Another clusterfucky day in the books.
I’m sitting at the kitchen table; dinner is on the stove – a garlic shrimp and pasta dish Matthew is quite fond of. While I wait I’m eating swiss cheese and dill dip.
I already wrote today’s quote post, but I feel the need to ramble. I want to write more than just another article – I’ll do that later. Maybe.
I did get up at 530am today – I knew the new morning routine would eventually sink in, it just took a little while. I showered, and did some other miscellaneous things around the house, than sat down to write an article. I’ve been pretty successful in writing one in the morning and one in the evening, and this month’s pay out is going to be pretty decent despite the end of the month start. I got a couple more approved today, too. It makes me happy to be able to see actual evidence that I’m at least somewhat decent at my art, even if it needs some improvement in the genre I’m currently working in.
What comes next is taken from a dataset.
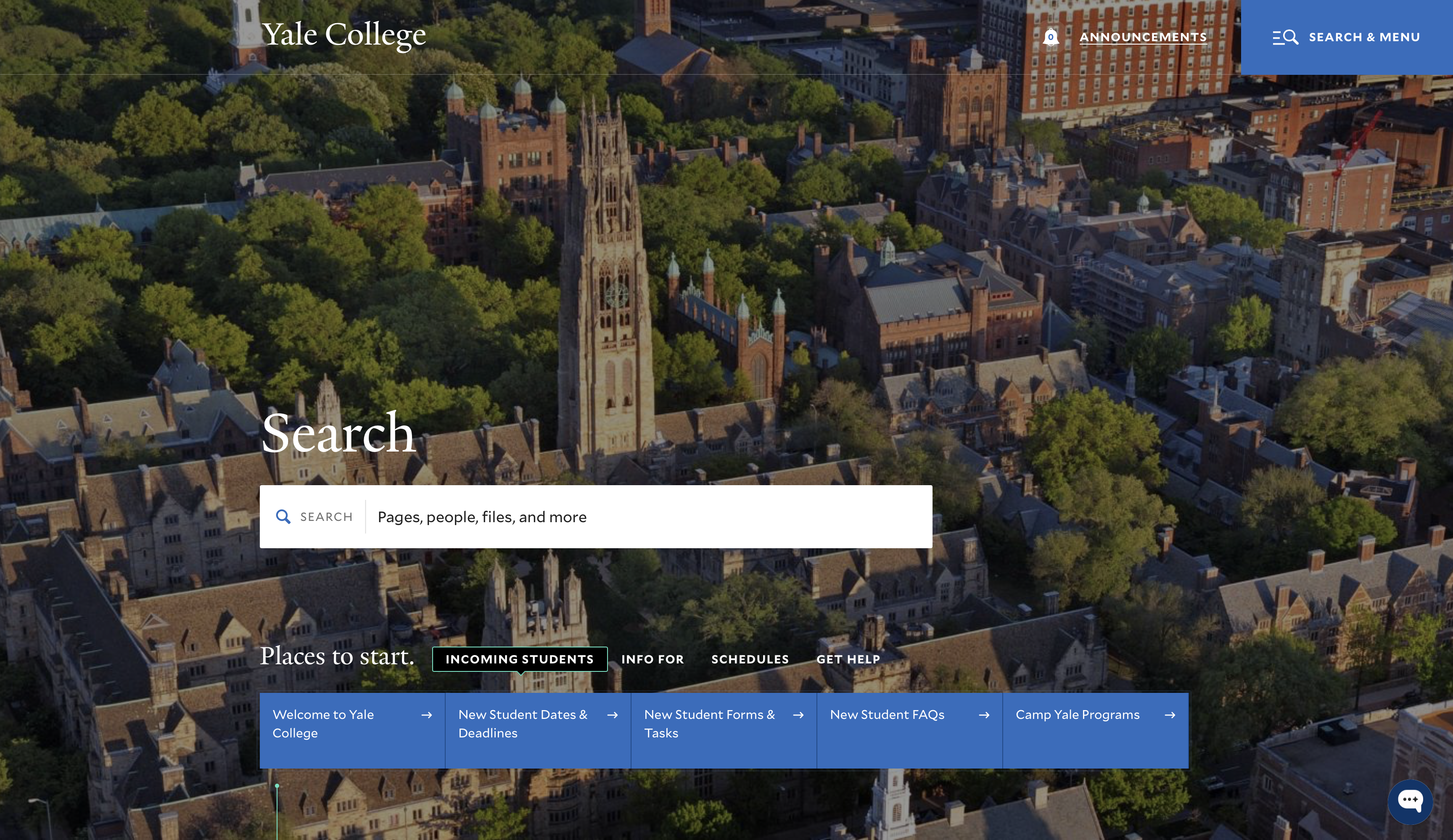This screenshot has height=840, width=1453.
Task: Switch to the Schedules tab
Action: coord(750,659)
I talked to Sophia briefly, and then headed to work for another shit show. I ran around for about half an hour talking with contractors and getting a feel for how the work we have underway is progressing – or not. I sat down to make my day’s to-do list and get started on it, and after getting interrupted half a dozen times started the quote post. I felt sleepy despite the now three cups of coffee in my system, and I would rather be interrupted with a blog post that can be picked back up than be in the middle of an important task that actually took thought – if that makes sense. I was supposed to leave at 11am to take Matt to get his class ring, so I figured I’d give my to-do list another shot after I returned.
I love when things are hectic and busy, even if it makes me a little crazy. I like the feeling that things are moving forward, even in the confusing way they often do at the property. I like knowing that it’s slowly but surely becoming a better place. And I love that I have been there since day one, and I can visibly see the progress. I was walking with the lawn care contractor yesterday after going to look at a couple things, and he was running ideas by me about improvements he would like to see made to the grounds. I am 100% on board with any improvement to the property, but I had to stop him. I had big ideas when I first got there two years ago, too. Unfortunately the realization hit that the property did not get in this shape over a short period of time, and it couldn’t be fixed over night. We have to take things in small chunks. The fact that the grounds look better than they have since I got there is a step in the right direction. The fact that our flowers are gorgeous, and we can start talking about the trees being trimmed up some is fantastic. Small steps. Sometimes that’s the only way you can visibly move forward, and that’s okay.
Anyway, 11am came and I left to pick up the boys to go to the school and get Matt’s ring. I knew I wasn’t going to have time for my normal daily Starbucks run, so I debated on stopping at the gas station for an energy drink. I decided that if I had time I would. . . I am back to not drinking energy drinks but every once in a great while. Age has caught up to me, and I sleep shitty even on the rare occasion that I can actually fall asleep after drinking one.
We pulled onto the street where the school is located, and found the line to be backed up more than I had anticipated. I groaned audibly, and Matt reassured me that it shouldn’t take too long, the line was moving quickly.
It turned out, I had my days confused. Ring pick up is tomorrow. I was in line for the weekly school breakfast/lunch pickup.
So, I mean, we got some food. I haven’t taken advantage of the service because I know there are people out there who need it more than we do. . . but I was already in line.
The rest of the work day was similarly fucky, even up to the point of me getting home. The landlord was in the driveway so he could come in and fix the mirror in the bathroom that almost killed me this weekend. As I was trying to change my clothes quickly while he worked in the bathroom, Chase’s dad showed up to pick him up for a couple days. I grabbed a tank top from my drawer, threw it on . . . only to find that I had picked the one that says “do what you feel is right and then say ‘fuck it'” Good impression to give the landlord. Sheesh.
The first peace I found in the day was in making dinner for me and Matt, and sitting down with Rosalyn to type out some of my frustration. I have another mess on my hands tomorrow at work, and trying to get Matt to the school in the middle of it all to actually pick up his ring.
I should have known from the moment that I was almost killed by a mirror this weekend that I was in for a rough week.
Silver lining though . . . I’m gaining experience. I have my words to ease some of what is making me so tired. I have a comfortable bed to climb into and sleep in, so I can wake up in the morning and kick ass again. And I will. Trust me when I say.
I don’t see an article in this evening’s future. I see a shower and my bed, curtains closed to the sunlight. I think a full eight hours of sleep is just what I need to get my head right and my ass kicking boots all shined up and ready for tomorrow. I may sometimes only hold my optimism by a thread, but I still can find it, even on the hardest of days.
Fuck. It’s only Tuesday. But happy Tuesday anyway.